:: Exercise requirements ::
Filter the data below, keeping only lines that contain "computer".

:: Records for the exercise ::

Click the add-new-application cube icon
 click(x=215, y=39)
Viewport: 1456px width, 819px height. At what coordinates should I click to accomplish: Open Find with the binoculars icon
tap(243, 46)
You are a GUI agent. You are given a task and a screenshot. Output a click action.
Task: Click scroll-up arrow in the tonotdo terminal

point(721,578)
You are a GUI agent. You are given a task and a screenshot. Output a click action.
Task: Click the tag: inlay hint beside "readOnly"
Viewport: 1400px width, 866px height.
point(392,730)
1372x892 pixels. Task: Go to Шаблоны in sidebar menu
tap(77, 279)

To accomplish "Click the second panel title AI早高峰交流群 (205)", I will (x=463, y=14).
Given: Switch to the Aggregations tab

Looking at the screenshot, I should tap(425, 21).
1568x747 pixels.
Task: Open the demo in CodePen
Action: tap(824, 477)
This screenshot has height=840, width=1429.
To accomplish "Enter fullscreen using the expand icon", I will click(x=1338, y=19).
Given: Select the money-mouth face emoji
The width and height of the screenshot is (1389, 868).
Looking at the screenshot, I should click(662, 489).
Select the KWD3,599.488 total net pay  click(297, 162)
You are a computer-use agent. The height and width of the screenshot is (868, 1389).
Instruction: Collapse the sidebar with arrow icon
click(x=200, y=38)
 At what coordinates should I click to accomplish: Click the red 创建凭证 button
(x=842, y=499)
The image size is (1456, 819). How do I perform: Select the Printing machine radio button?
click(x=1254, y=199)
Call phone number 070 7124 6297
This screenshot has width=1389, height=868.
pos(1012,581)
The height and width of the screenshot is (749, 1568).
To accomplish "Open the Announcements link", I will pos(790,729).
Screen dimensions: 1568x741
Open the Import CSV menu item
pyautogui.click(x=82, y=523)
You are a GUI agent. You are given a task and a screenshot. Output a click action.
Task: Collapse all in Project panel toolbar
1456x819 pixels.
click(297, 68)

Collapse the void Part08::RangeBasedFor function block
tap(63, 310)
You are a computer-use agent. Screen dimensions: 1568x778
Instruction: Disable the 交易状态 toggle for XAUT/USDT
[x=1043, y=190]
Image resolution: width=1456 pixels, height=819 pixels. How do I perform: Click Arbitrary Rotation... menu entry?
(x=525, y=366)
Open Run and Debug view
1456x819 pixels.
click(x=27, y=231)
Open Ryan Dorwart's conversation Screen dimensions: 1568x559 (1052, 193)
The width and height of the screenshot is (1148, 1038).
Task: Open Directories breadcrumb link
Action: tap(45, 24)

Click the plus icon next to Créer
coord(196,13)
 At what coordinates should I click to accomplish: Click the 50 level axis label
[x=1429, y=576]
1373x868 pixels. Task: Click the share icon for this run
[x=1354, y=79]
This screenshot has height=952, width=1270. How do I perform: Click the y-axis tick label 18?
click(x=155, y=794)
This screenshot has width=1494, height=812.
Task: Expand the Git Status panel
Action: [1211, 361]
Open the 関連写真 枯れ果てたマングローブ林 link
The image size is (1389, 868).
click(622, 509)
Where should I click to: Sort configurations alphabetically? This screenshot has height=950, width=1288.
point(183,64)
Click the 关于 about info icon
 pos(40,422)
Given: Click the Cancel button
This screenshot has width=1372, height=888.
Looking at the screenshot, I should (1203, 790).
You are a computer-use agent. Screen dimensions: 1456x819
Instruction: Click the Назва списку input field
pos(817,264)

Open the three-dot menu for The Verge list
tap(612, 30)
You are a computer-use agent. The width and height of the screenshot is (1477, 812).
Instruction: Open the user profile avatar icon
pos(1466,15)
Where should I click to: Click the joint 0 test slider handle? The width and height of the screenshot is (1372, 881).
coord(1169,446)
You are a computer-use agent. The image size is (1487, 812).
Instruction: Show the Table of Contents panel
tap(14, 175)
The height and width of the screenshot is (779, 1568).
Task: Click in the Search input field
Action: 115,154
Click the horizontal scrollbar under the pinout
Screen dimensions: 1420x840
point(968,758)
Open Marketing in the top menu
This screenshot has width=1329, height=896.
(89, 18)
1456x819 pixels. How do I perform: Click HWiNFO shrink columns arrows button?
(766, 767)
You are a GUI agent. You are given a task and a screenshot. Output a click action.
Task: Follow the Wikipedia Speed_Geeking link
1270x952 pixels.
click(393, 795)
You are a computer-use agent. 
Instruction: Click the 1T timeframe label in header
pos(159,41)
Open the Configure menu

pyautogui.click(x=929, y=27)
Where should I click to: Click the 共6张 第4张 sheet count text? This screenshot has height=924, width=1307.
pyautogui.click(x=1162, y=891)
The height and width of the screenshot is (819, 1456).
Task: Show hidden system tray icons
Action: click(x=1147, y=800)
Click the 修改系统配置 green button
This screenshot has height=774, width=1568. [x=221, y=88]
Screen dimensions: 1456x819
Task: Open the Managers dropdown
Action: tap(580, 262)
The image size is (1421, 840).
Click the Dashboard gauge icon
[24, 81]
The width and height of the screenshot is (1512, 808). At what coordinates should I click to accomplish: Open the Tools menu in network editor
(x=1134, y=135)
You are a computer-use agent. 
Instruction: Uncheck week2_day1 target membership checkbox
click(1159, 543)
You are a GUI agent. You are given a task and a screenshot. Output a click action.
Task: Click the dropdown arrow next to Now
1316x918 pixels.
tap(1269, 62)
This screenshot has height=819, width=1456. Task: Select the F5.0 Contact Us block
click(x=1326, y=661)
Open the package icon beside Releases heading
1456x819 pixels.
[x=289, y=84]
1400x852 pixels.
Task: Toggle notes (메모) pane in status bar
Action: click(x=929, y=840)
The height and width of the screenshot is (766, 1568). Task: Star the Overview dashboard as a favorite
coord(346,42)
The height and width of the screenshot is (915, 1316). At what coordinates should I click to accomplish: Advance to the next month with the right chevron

:: Exercise output ::
You are a computer-use agent. The height and width of the screenshot is (868, 1389).
You are a computer-use agent. Screen dimensions: 1568x778
You are a computer-use agent. Screen dimensions: 1456x819
You are a computer-use agent. The width and height of the screenshot is (1477, 812).
You are a computer-use agent. The image size is (1487, 812).
You are a computer-use agent. 
You are a computer-use agent. 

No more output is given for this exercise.